Bei mehr als 1,3 Millionen Pflegebedürftigen kümmern sich ausschließlich die Angehörigen. Sie erhalten zwar Pflegegeld, aber keine Hilfe von Altenpflegern. Anders sieht es bei weiteren knapp 700.000 Pflegebedürftigen aus, die zwar zu Hause versorgt werden, aber auch Hilfe durch ambulante Pflegedienste benötigen. Weitere 27 Prozent der Pflegebedürftigen – das sind 783.000 Menschen – können nicht mehr allein leben und sind auf ständige Betreuung angewiesen.

172 Tage suchen Arbeitgeber in der Altenpflege durchschnittlich nach Ersatz nach einer Kündigung

Insgesamt sind zwar mehr als eine Million Menschen in der Altenpflege tätig. Auch wenn das viel klingt: Es müssten eigentlich viel mehr sein. Denn einerseits arbeiten drei Viertel aller Beschäftigten in der Altenpflege in Teilzeit, andererseits gibt es immer weniger Angehörige, die die Pflege ihrer Verwandten übernehmen können. Oft leben die Kinder weit weg und sind beruflich stark eingebunden, sodass es ohne professionelle Hilfe nicht geht. Selbst wenn die Zahl der Pflegebedürftigen gleich bliebe, würde mit der sinkenden Zahl pflegender Angehöriger automatisch der Bedarf an ambulanter und stationärer Pflege wachsen – und damit der Bedarf an Fachkräften.

Die Politik weiß um den Fachkräftemangel, immerhin spielte das Thema schon im Wahlkampf eine Rolle. Union und SPD vereinbarten im Koalitionsvertrag ein Sofortprogramm, wonach 8.000 zusätzliche Stellen geschaffen werden sollen – allerdings für die Alten- und Krankenpflege zusammen. Die Zahl ist zu niedrig angesetzt. Außerdem sind offene Stellen ohnehin nicht das Problem, sondern ausgebildetes Fachpersonal. Mit weiteren Stellen vergrößert sich daher erst einmal nur der Personalmangel.

Gleichwohl braucht Deutschland beides: mehr Stellen und viel mehr Fachkräfte. Doch schnell werden diese nicht zu finden sein. Zwar steigt die Gesamtzahl der Schülerinnen und Schüler in der Altenpflegeausbildung.

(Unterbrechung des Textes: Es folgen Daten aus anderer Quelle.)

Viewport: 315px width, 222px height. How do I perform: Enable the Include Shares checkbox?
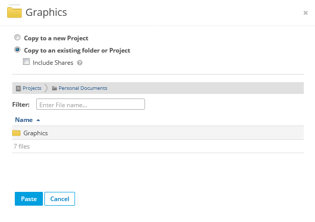coord(27,62)
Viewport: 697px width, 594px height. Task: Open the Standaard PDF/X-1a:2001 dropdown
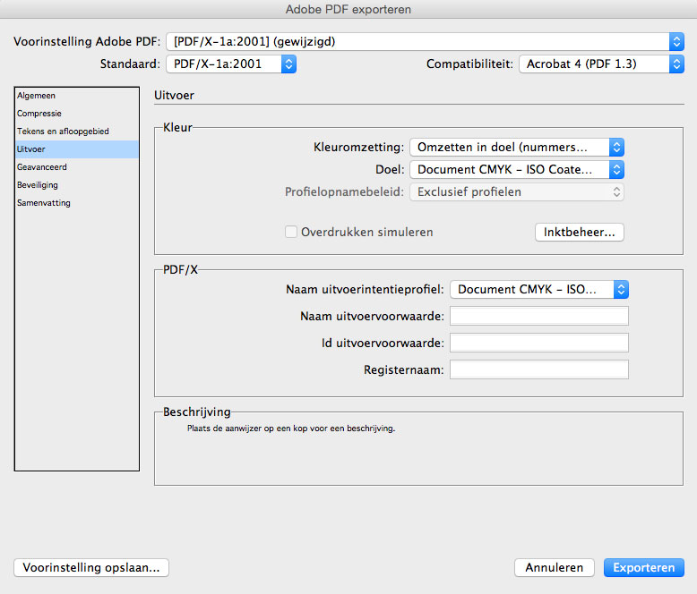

Das zeigt der Berufsbildungsbericht 2017 der Bundesregierung. Aber das Wachstum reicht noch nicht einmal, um die heutige Lücke zu schließen.

Hinzu kommt: Durch die heutige Lücke werden die wenigen Fachkräfte, die es gibt, über Gebühr belastet und letztlich verheizt. Warum, ist schnell erklärt: Laut Engpassanalyse der Bundesagentur für Arbeit suchten Arbeitgeber in der Altenpflege im vergangenen Jahr im Schnitt fast sechs Monate nach Ersatz, wenn eine Mitarbeiterin oder ein Mitarbeiter gekündigt hatte.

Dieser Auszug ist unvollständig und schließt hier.